- TASK REQUIREMENTS: Only the lines from the one with "Screen dimensions: 1997x1187" through the last line of the data below are to be duplicated, exactly and without pictures.

- DATA RECORDS:
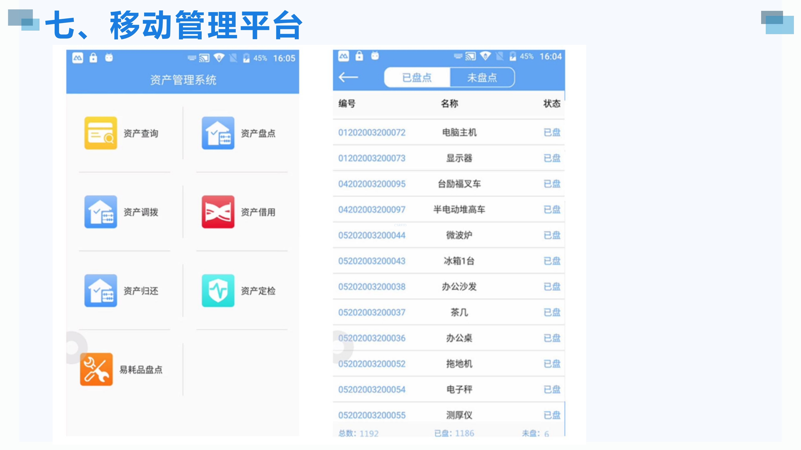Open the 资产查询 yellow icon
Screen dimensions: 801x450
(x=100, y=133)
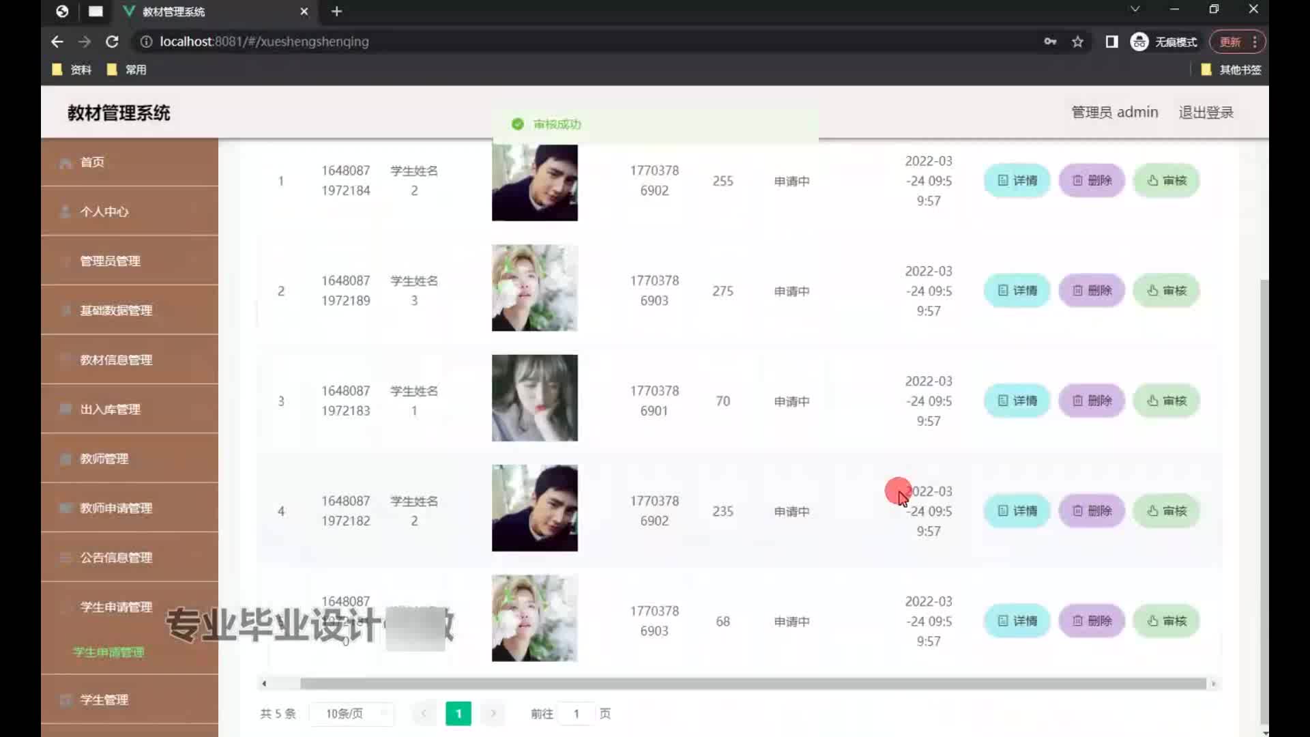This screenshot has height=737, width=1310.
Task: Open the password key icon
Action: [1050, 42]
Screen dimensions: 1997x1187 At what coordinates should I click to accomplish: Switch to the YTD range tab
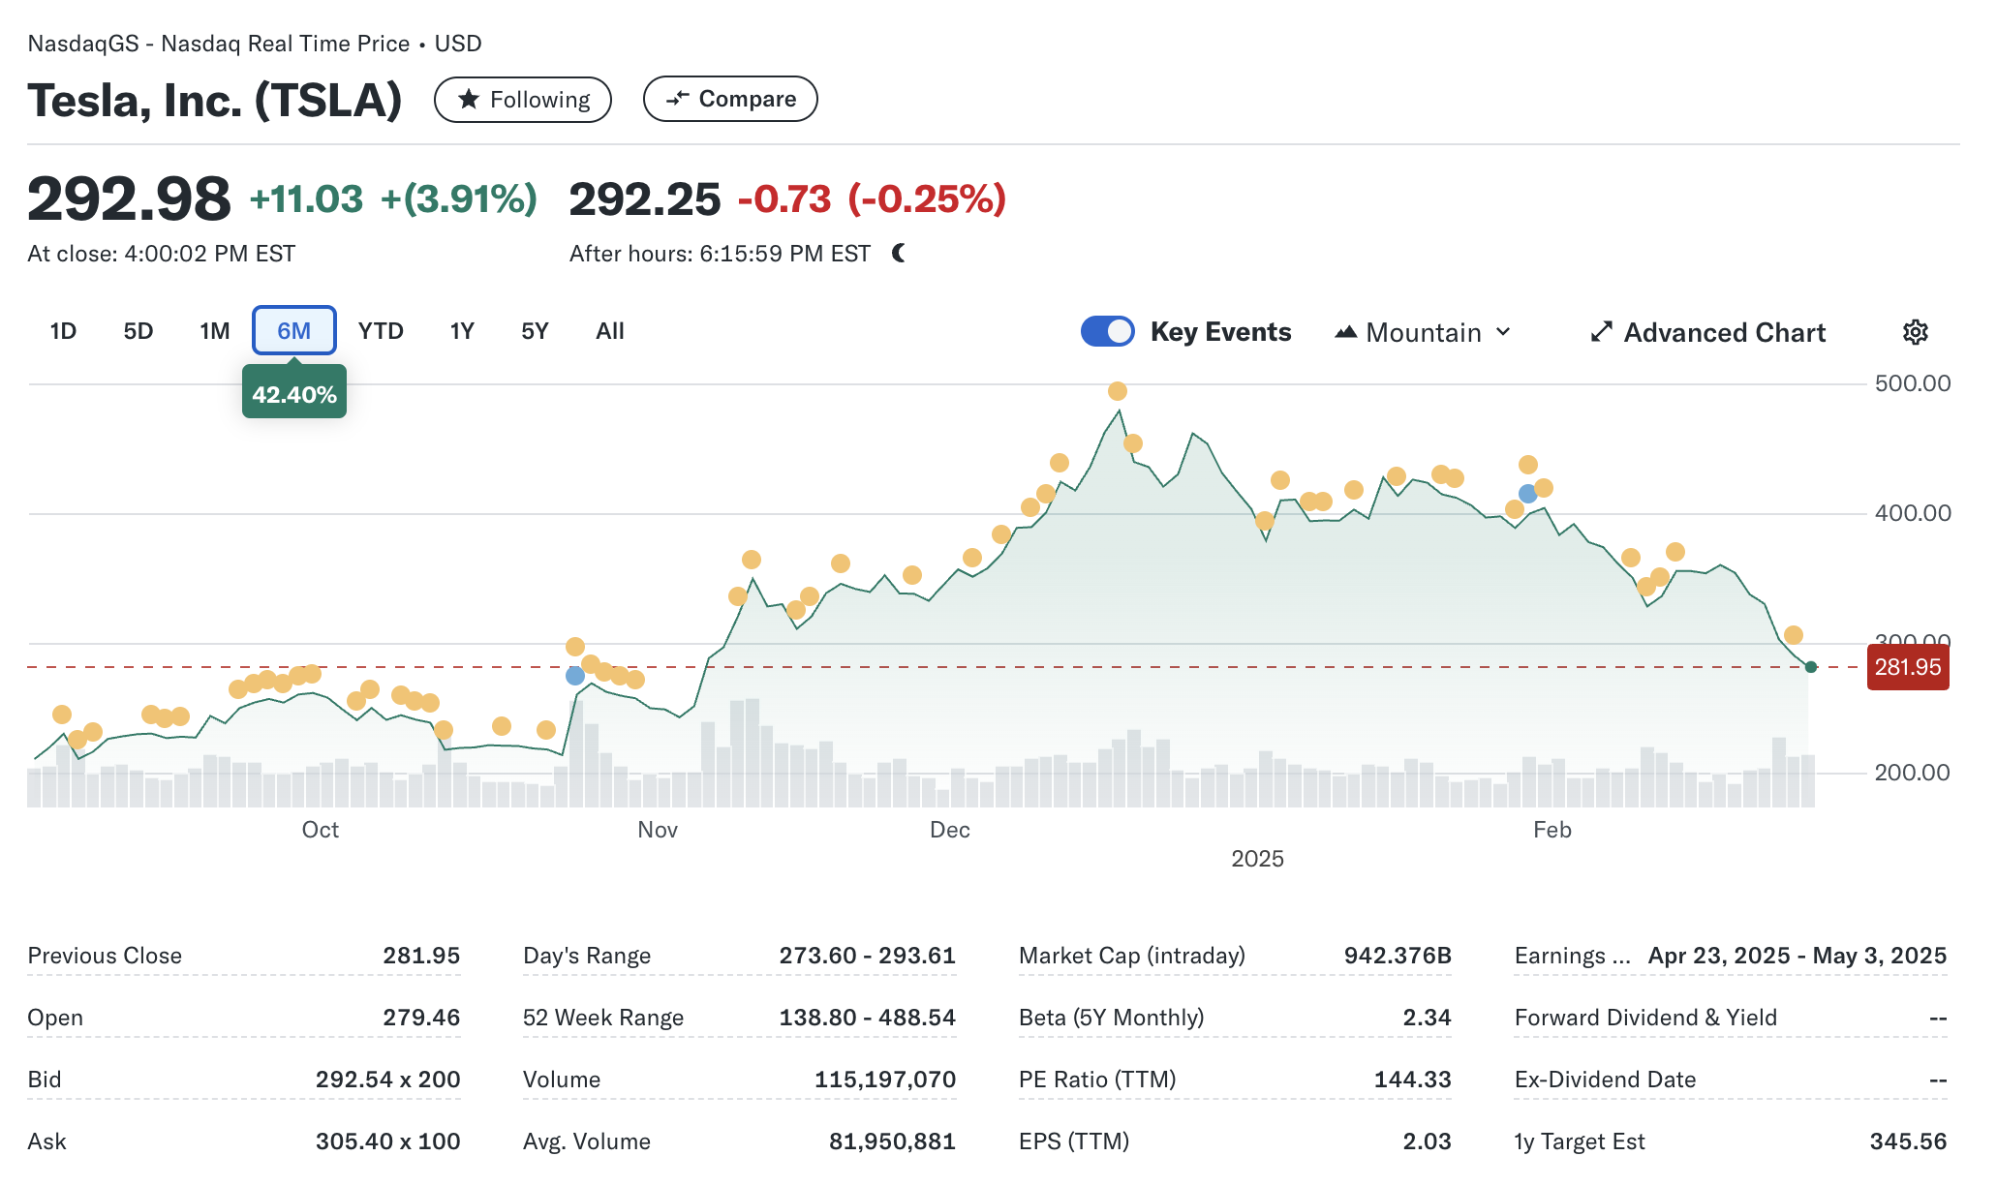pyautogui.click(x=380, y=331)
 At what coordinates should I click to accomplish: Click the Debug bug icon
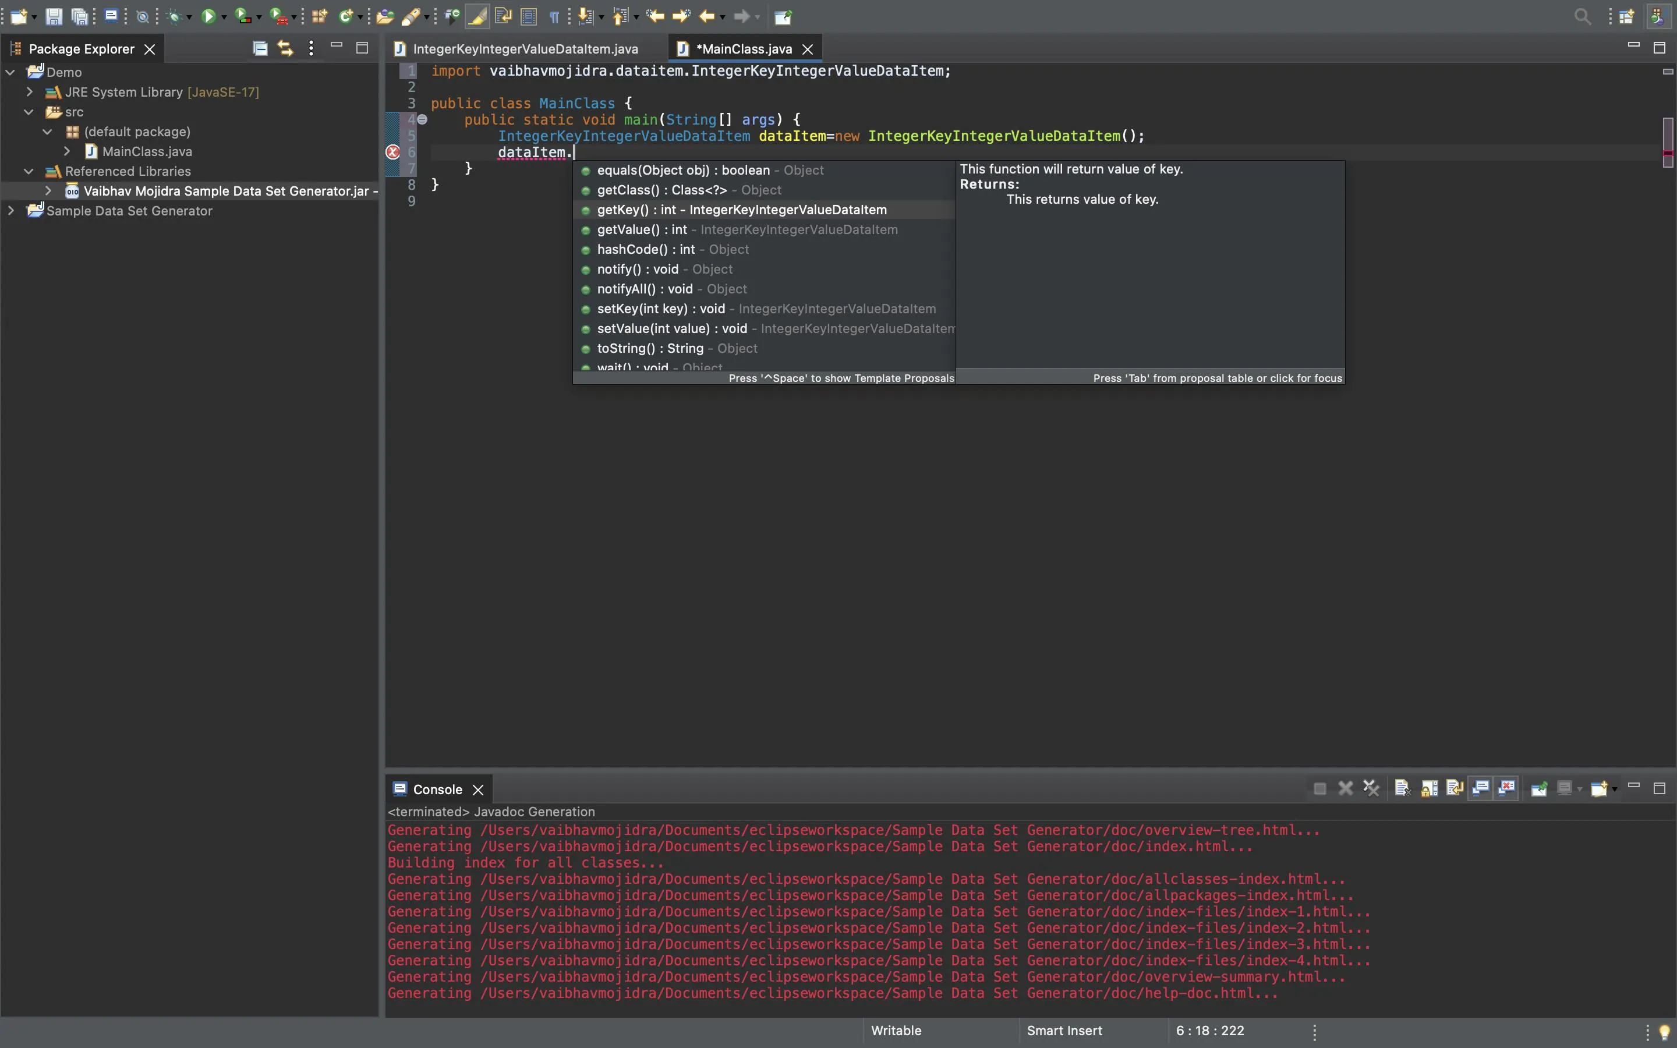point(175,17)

- YOUR RESPONSE:
Screen dimensions: 1997x1187 At what coordinates should I click to accomplish: Switch to the YTD range tab
pyautogui.click(x=380, y=331)
 At what coordinates should I click to accomplish: Click the Debug bug icon
point(175,17)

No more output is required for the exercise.